Yelashgate - Nuclear Guinea Pigs - Power Stations - Kosovo - Italy Elections - Israel - Construction Legislation - Tourism Crisis In Dunedin
YELASHGATE: An Auckland Actor, John Yelash has revealed how much money he was paid by the Government for defamation. He was paid $55,000 for a defamation by the Prime Minister who mistakenly called him a murderer. Yelash now feels he has been further defamed in the way the agreement has been handled publicity over the payout. AG Margaret Wilson is surprised about this and says that Yelash has broken a confidentiality agreement.
NUCLEAR GUINEA PIGS: One of the former NZ soldiers who was involved in British Nuclear Tests says he supports legal action against the UK government. Five NZ officers and possibly another two observed the Australian tests.

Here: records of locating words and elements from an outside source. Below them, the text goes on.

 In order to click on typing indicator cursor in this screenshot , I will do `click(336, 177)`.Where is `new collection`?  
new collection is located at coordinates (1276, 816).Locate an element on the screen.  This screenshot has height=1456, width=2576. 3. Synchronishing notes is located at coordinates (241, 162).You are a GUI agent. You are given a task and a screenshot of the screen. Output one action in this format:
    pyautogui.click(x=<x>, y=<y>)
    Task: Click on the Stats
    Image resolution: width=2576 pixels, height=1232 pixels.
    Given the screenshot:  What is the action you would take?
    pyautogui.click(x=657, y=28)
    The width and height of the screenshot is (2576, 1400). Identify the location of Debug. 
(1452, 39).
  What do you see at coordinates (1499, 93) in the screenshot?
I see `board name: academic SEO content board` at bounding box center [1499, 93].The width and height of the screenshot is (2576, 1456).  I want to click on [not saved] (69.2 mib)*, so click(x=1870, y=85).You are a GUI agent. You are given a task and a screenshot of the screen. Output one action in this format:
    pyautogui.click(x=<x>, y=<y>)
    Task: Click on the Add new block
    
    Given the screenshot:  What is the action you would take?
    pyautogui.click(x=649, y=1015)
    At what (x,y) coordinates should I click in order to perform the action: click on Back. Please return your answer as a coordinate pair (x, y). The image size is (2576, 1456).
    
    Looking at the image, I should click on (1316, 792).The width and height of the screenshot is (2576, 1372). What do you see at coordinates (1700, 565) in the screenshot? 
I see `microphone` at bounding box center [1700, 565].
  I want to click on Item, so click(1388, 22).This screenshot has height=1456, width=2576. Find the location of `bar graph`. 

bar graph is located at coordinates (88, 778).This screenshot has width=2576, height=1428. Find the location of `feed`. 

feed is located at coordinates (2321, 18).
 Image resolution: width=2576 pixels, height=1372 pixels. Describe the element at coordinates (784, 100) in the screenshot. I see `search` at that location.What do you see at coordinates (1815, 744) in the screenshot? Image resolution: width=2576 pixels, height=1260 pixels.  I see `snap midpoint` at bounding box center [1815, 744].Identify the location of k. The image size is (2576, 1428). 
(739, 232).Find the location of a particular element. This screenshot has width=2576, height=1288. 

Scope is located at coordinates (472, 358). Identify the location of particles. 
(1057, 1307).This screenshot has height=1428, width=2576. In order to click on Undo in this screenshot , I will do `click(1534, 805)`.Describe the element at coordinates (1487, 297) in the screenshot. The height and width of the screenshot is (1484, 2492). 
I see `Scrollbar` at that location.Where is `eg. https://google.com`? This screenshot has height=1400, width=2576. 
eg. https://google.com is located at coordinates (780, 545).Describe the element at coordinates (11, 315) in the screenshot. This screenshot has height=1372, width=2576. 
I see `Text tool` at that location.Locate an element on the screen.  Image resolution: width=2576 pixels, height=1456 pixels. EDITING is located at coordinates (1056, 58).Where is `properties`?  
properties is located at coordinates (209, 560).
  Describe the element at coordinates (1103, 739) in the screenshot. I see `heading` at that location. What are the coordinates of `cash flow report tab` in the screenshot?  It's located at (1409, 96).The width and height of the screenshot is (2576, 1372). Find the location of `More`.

POWER STATIONS: The Green Party is accusing the government of making a mockery of International environmental agreements by not opposing the construction of two new thermal power stations. The Environment Minister says that new measures to be introduced shortly will mean old thermal power stations are likely to be mothballed.
KOSOVO: NATO allies have agreed to let Yugoslav forces back into the most sensitive parts of a buffer zone around Kosovo. The forces will be allowed back from May 24th. The safety zone was created in June 1999.
ITALY ELECTIONS: Italy's General Election has been won by the centre-right alliance led by Mr Berlesconni. His opponent has now conceded. Mr Berlesconni will have a finely balanced majority in the Senate.
ISRAEL: The US has described as very disturbing a flare up in violence in the Middle East. Israeli forces have killed five paramilitary policeman and launched rocket attacks on Palestinian sources. The flare up comes on the eve of the anniversary of the creation of Israel in 1948.
CONSTRUCTION LEGISLATION: Legislation to protect sub-contractors from defaults by construction companies is being introduced this morning. Meanwhile the liquidator in the Hartner collapse will today meet with creditors for the first time.
TOURISM CRISIS IN DUNEDIN: The head of Tourism Dunedin says the city is headed into a crisis with insufficient flights in and out of the city. A solution is needed swiftly says the Tourism spokeswoman. Dunedin has lost 780 seats a day.